La lettera di un tifoso: traffico chiuso per tutti, ma non per due calciatori del Padova…

La lettera di un tifoso: traffico chiuso per tutti, ma non per due calciatori del Padova…

Vi riportiamo la lettera di un tifoso, Nicola, a voi ogni commento:

Mille ne sono state dette e altre mille ve ne sarebbero da dire su questo weekend di follia. Ma due episodi mi rimangono in mente come istantanee di un triste contesto.

Il primo episodio, bello anche se non “nostro”, è Insigne che sul 4 a 0 per la propria squadra attacca sulla fascia sinistra, perde palla, cade, si rialza e come un missile attraversa orizzontalmente tutto il campo per andare sulla fascia destra a contrastare un difensore padovano indeciso sul da farsi.

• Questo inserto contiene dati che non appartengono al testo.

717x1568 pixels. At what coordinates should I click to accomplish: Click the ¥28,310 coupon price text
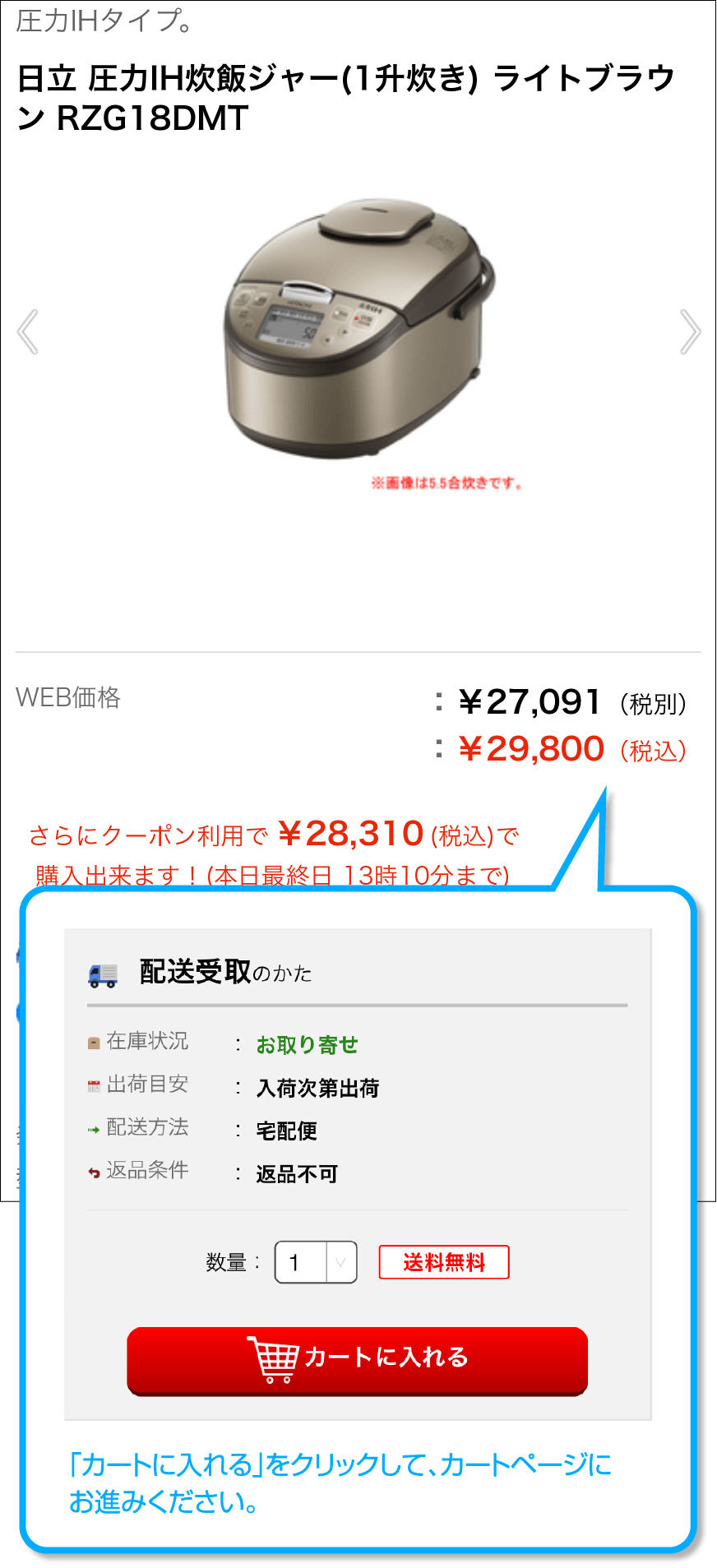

Il secondo episodio, brutto e tutto “nostro”, va raccontato. Sabato pomeriggio sulle cinque e mezza mi avvicino in auto al centro di Padova per fare una passeggiata con la famiglia. Fuori dalla cinta muraria vengo fermato da un vigile urbano: centro storico interdetto al traffico per manifestazione. Trovo fortunatamente un parcheggio e, vabbè, ne approfittiamo per una passeggiata un  po’ più lunga. Quando ripassiamo a piedi di fianco al blocco dei vigili, vedo una coupé varcare la zona limitata e dirigersi verso il centro storico. Penso il più classico dei “chissà chi è?”. Giunti in centro vedo rimontare nella stessa coupé, felici e gaudenti con un gelato in mano, due giocatori del Padova che venerdì sera avevano fornito una prova pessima, ai limiti dell’imbarazzante. Non faccio nomi per decenza. Lì per lì, me ne vergogno per l’età che ho, ma il primo istinto è stato di urlargli in faccia un “vergognatevi” o un “bel coraggio farvi vedere in giro”. Poi mi sono trattenuto e mi è tornato in mente Insigne che corre a braccare il difensore a risultato più che acquisito.

Spiegato tutto: stesso sport, due pianeti diversi.

Ciao a tutti e complimenti per il sito.